CIOs must reshape smart manufacturing by unifying IT and OT into a seamless operational model powered by IoT, AI, and cloud-based MES systems. This integration drives real-time manufacturing intelligence, boosting overall equipment effectiveness (OEE), reducing downtime, and enabling predictive maintenance and energy optimization. Beyond internal efficiencies, CIOs should foster broader ecosystem collaboration with tech vendors, startups, and consortia to accelerate R&D, go-to-market strategies, and scalable business models.
BMW exemplifies this approach through SAP S/4HANA for global manufacturing standardization and the Microsoft partnership for the Open Manufacturing Platform, advancing Industry 4.0 innovation and supply chain resilience.
CIOs should redefine automotive customer engagement by delivering real-time, omnichannel, and personalized journeys that extend across the entire ownership lifecycle. This creates new revenue streams beyond vehicle sales, driven by integrated CDPs, CRM systems, AI personalization, and secure identity frameworks, critical for gaining a competitive advantage. Sustaining this transformation requires a future-ready workforce. In partnership with CHROs, CIOs embed digital skills, agile methods, and continuous learning into the organization, building expertise in AI, cloud, and cybersecurity. Together, enhanced customer experiences and strong talent pipelines drive lasting digital reinvention.
Ford’s FordPass is a digital platform offering services such as remote vehicle management, scheduling maintenance, and locating charging stations. This D2C initiative enhances customer engagement beyond vehicle sales. The company also invests in workforce upskilling through its Ford Technical Training Center, focused on digital, software, and electrification skills, to ensure its talent is future-ready.
Sustainability is no longer just a checkbox on an ESG report—it’s a strategic imperative that must be deeply embedded within the digital architecture of automotive enterprises. For CIOs, this means integrating sustainability objectives directly into operational processes, data models, and technology platforms. It’s about designing systems that not only track environmental metrics but actively drive carbon reduction, energy efficiency, and the adoption of circular economy principles across the value chain. This includes real-time tracking of carbon footprints, monitoring energy consumption in manufacturing and IT operations, and ensuring responsible sourcing and recyclability of materials.
Volvo Cars integrates sustainability goals across its digital operations, leveraging data platforms to track CO2 emissions across the supply chain. The company commits to becoming a fully electric car maker by 2030 and achieving climate-neutral manufacturing by 2025. Digital systems help it track material sourcing, ensure battery traceability, and optimize resource utilization, embedding ESG deeply into its operational fabric.
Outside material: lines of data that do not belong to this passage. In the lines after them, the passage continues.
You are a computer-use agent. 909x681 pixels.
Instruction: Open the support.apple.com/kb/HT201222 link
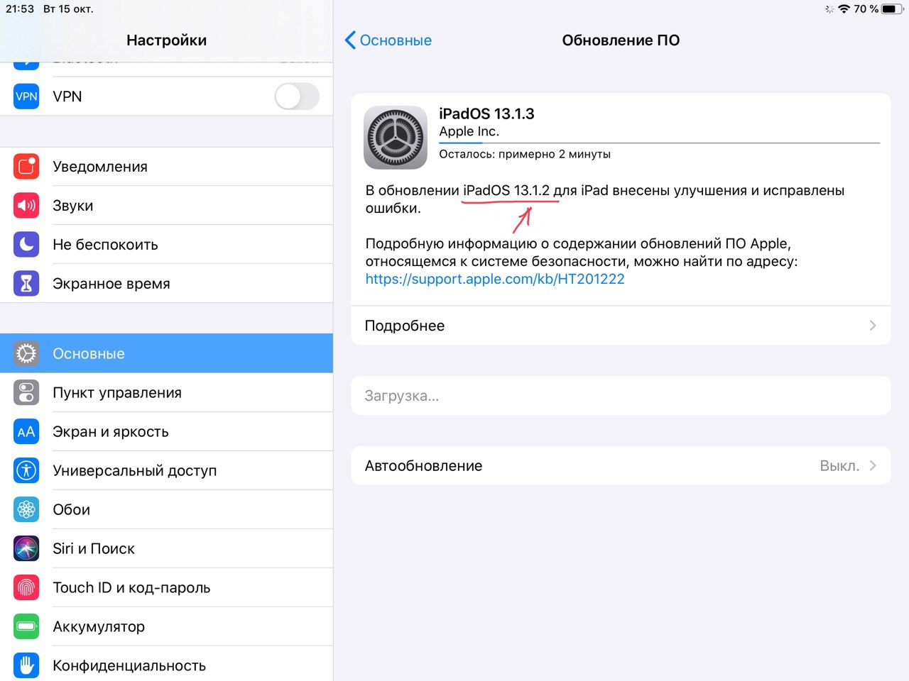[x=495, y=279]
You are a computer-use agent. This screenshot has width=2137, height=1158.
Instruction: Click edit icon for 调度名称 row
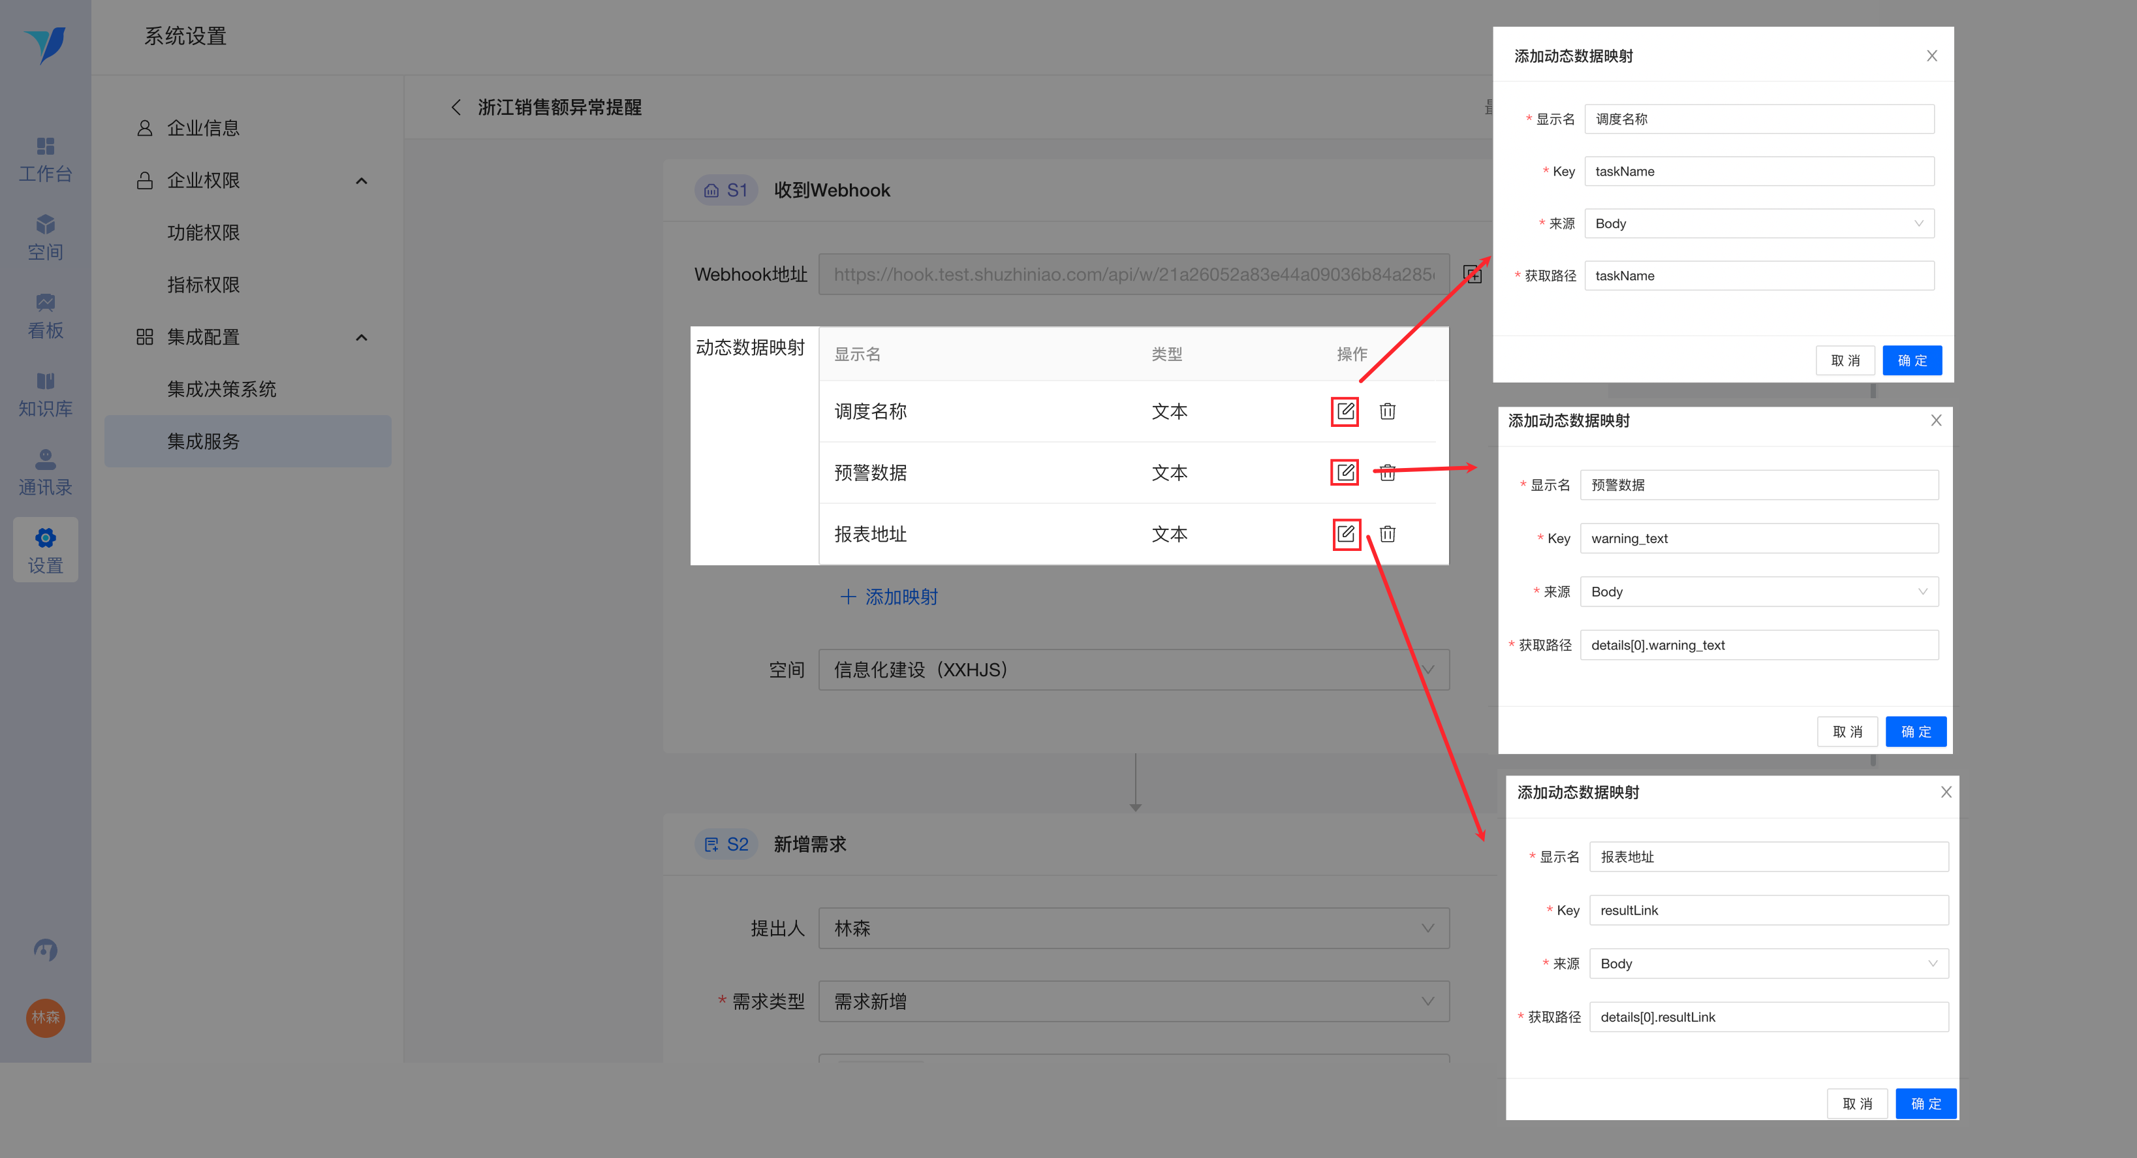click(1345, 411)
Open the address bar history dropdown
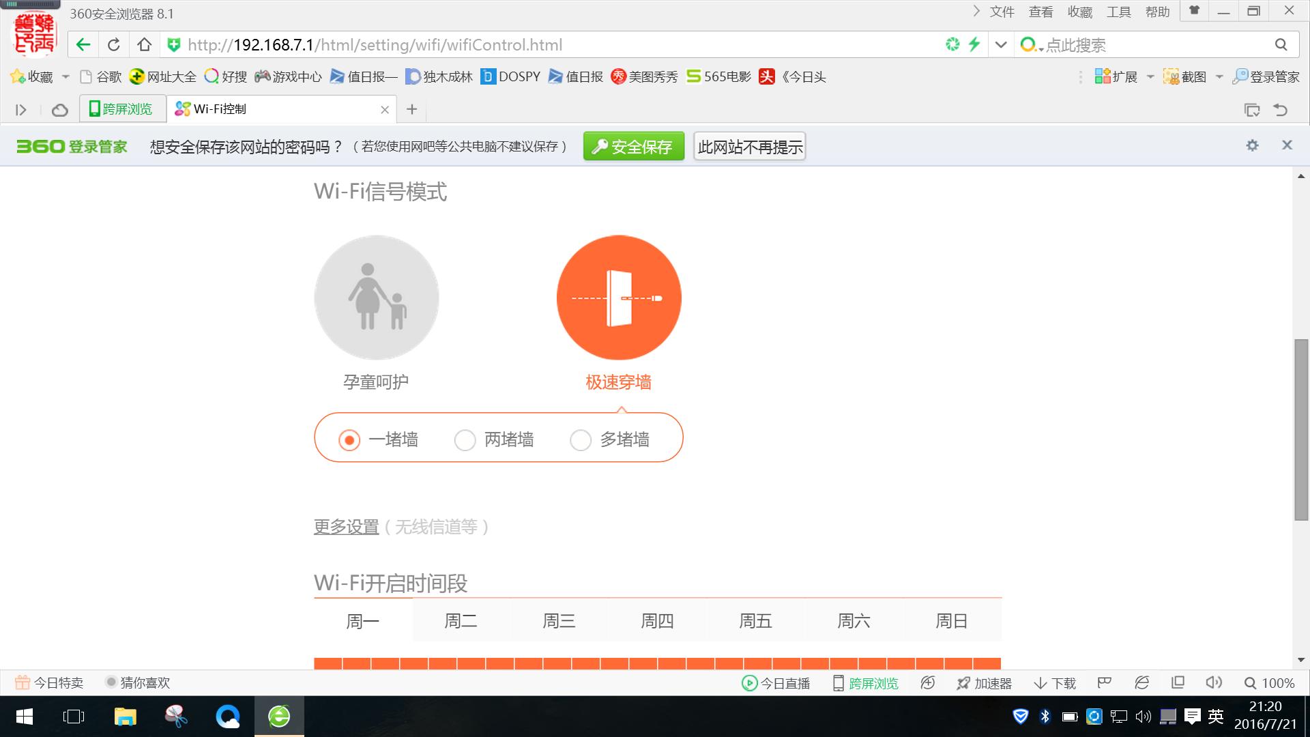Image resolution: width=1310 pixels, height=737 pixels. (x=1000, y=44)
The automotive industry is transforming fast—with electric vehicles, autonomous driving, connected ecosystem, and sustainability demand shaping the landscape. CIOs must be at the forefront of reinventing platforms, redefining engagement models, and reshaping how value is created and captured.
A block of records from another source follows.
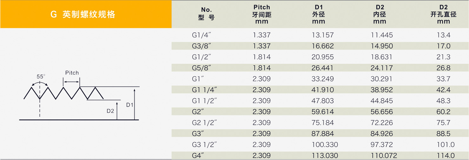Select the Pitch 牙间距 column header
This screenshot has height=160, width=469.
pos(262,14)
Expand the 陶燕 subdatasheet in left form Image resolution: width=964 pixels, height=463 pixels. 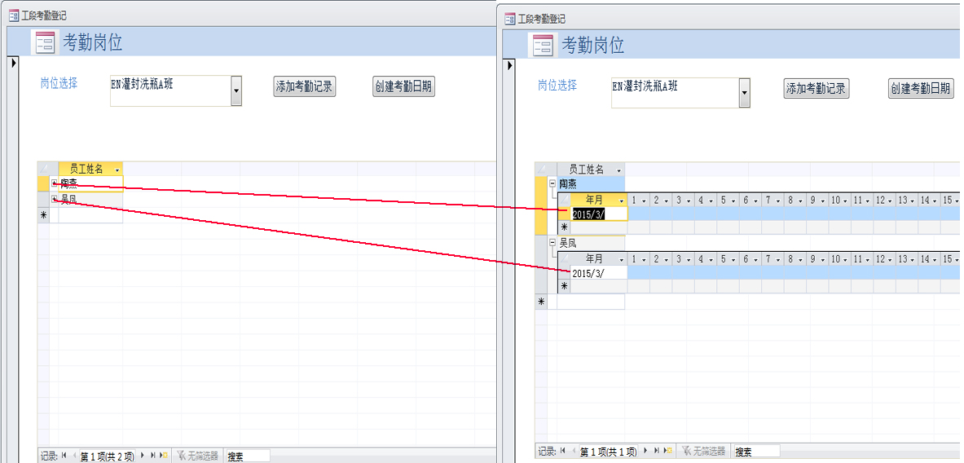(x=55, y=183)
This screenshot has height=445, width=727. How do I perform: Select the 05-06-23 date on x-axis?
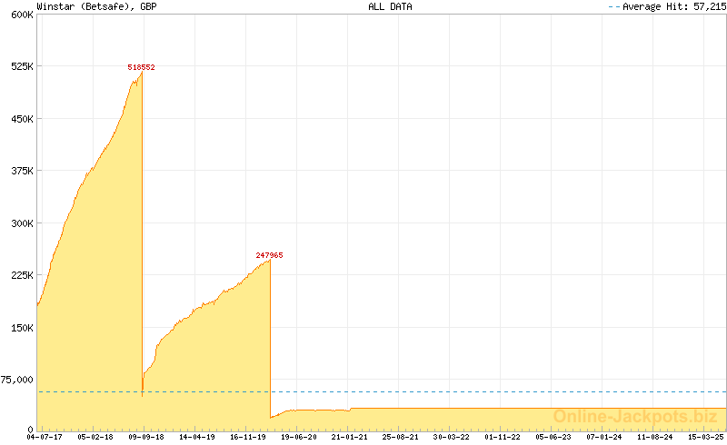[553, 437]
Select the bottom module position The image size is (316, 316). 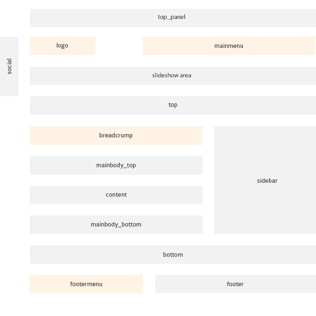click(x=173, y=255)
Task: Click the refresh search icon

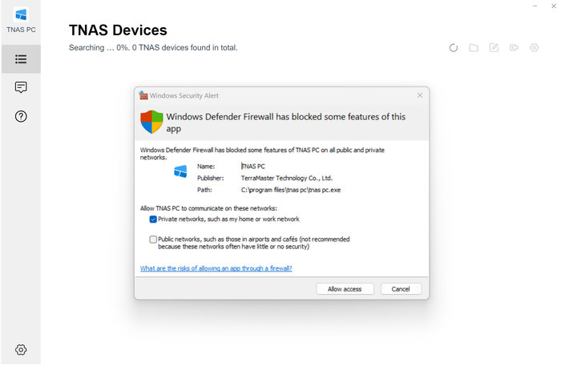Action: coord(454,48)
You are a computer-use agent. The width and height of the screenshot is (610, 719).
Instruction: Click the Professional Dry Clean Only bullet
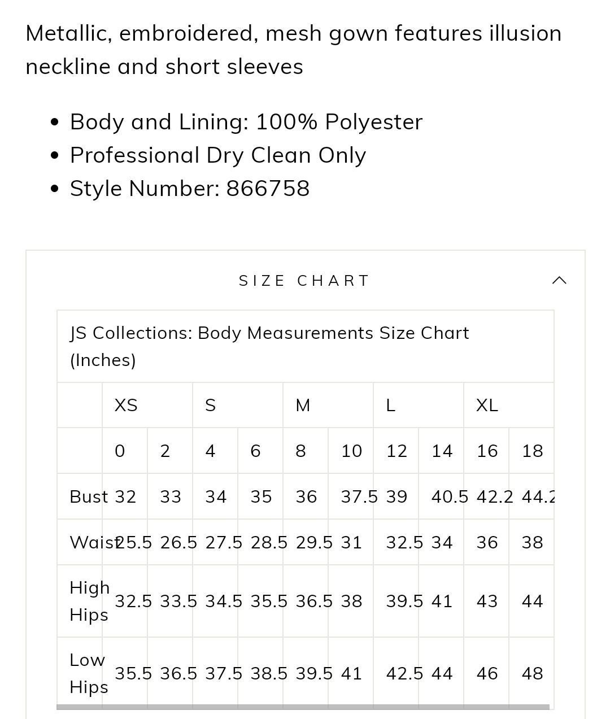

CIOs must lead this reinvention by championing innovation across supply chains, operations, and customer experiences. This means harnessing data for making smarter decisions, driving agility in production, and enabling seamless global collaboration. Those who embrace this new role will turn disruption into dominance. This requires more than a budget; it demands trust, board-level visibility, and a seat at the decision-making table. CIOs must be the architects of a new mobility economy that is digital, customer-centric, ecosystem-enabled, and sustainability-driven. Anything less is a liability.